According to him, the barley tariff was also a coincidence.

“It’s an entirely different set of issues that have been bubbling along for a long time and the deadline was coming up anyway,” Powell said.

That’s a point that even Miolini, the West Australian barely farmer, is prepared to concede.

“We had this threat hanging over us for 18 months and I think a lot of farmers built the threat into the price,” he said.

But American economist and author Dr. Anthony Graceffo says Chinese trade policies are rarely black and white.

“You can easily make the case that there are a number of legitimate reasons why China complained and why its complaints are justified,” Graceffo said.

“But China has a history of using selective enforcement of trade rules when it gets angry,” he said. “The Soviet Union used to do the same thing but China is more clever in that they look for real problems and then exploit them.

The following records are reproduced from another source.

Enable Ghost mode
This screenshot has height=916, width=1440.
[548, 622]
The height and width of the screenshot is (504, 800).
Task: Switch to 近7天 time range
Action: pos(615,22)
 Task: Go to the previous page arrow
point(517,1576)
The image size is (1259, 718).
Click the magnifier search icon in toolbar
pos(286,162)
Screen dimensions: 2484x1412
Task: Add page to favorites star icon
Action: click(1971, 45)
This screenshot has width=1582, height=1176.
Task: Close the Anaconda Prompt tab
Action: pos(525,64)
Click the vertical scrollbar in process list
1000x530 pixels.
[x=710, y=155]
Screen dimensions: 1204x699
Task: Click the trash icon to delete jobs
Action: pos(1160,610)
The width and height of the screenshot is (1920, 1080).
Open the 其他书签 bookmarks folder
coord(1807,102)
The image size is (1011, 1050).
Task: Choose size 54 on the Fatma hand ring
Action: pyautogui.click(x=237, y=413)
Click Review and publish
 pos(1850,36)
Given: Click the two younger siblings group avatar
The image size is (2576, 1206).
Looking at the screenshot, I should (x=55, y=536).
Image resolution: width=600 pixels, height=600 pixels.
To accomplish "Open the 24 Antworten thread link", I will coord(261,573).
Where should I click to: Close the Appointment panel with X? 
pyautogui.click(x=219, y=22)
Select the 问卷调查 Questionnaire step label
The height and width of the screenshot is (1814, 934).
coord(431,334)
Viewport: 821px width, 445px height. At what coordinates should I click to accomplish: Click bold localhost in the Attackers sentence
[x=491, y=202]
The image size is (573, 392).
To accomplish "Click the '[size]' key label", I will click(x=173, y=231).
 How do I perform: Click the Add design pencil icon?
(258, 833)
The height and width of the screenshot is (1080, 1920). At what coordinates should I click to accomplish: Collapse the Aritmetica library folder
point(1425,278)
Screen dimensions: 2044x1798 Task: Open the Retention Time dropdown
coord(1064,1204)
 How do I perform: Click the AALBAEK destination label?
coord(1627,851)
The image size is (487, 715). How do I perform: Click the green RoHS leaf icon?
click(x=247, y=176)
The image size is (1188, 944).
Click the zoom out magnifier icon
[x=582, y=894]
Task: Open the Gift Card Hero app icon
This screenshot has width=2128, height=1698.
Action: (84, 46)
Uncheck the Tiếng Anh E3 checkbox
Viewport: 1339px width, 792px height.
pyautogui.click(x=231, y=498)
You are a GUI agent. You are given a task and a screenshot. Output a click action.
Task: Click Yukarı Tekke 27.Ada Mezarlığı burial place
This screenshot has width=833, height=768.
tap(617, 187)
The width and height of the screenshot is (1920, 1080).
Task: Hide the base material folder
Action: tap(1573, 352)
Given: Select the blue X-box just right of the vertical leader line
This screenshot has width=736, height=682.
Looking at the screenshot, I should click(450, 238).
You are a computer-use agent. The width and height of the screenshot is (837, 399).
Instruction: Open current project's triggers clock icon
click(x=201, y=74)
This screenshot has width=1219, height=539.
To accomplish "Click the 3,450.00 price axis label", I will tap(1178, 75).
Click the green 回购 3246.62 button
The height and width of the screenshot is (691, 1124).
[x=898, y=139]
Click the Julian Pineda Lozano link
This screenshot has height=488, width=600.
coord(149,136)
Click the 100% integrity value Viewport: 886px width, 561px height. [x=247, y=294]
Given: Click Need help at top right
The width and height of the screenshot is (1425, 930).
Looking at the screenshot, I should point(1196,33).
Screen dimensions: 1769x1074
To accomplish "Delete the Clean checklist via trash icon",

I 100% believe that is exactly what China is doing now.”

While Australia has signaled that it will take the matter to the World Trade Organization’s Dispute Settlement process, Graceffo sees that as a waste of time.

“China is masterful at picking up on trade issues it knows it will win,” he said. “Even if it loses, the WTO has very weak powers of enforcement and the deadlines they give for compliance are ridiculous — up to three years long.”

Still, while Chinese consumers can survive without Australia’s T-bone steaks, China’s steel-makers cannot go without Australian iron ore, which accounts for two-thirds of its imports.

“Placing restrictions on Australian iron ore imports would hurt domestic steel producers just as the Chinese government is directing stimulus money into construction and infrastructure,” Gavin Thompson, vice-chair of Wood Mackenzie Asia Pacific, a Singapore based energy consultancy, wrote in a blog.

Thompson also notes Chinese industry is also deeply dependent on Australian natural gas and — to a slightly lesser extent — on Australian coal, and importing much more of these resources than it was before COVID-19.

“All relationships go through their bad patches but both sides would likely be worse off if the current diplomatic spat were to escalate further. Now is the time for cool heads, dialogue and pragmatism to prevail,” Thompson wrote in a blog.

Back in the Wheatbelt, barley farmer Miolini is also pragmatic.

“From drought, to flood, to fire, to falling commodity prices, we can band together as a community and find a way through it,” he says. “And who knows what will happen between now and harvest in November?”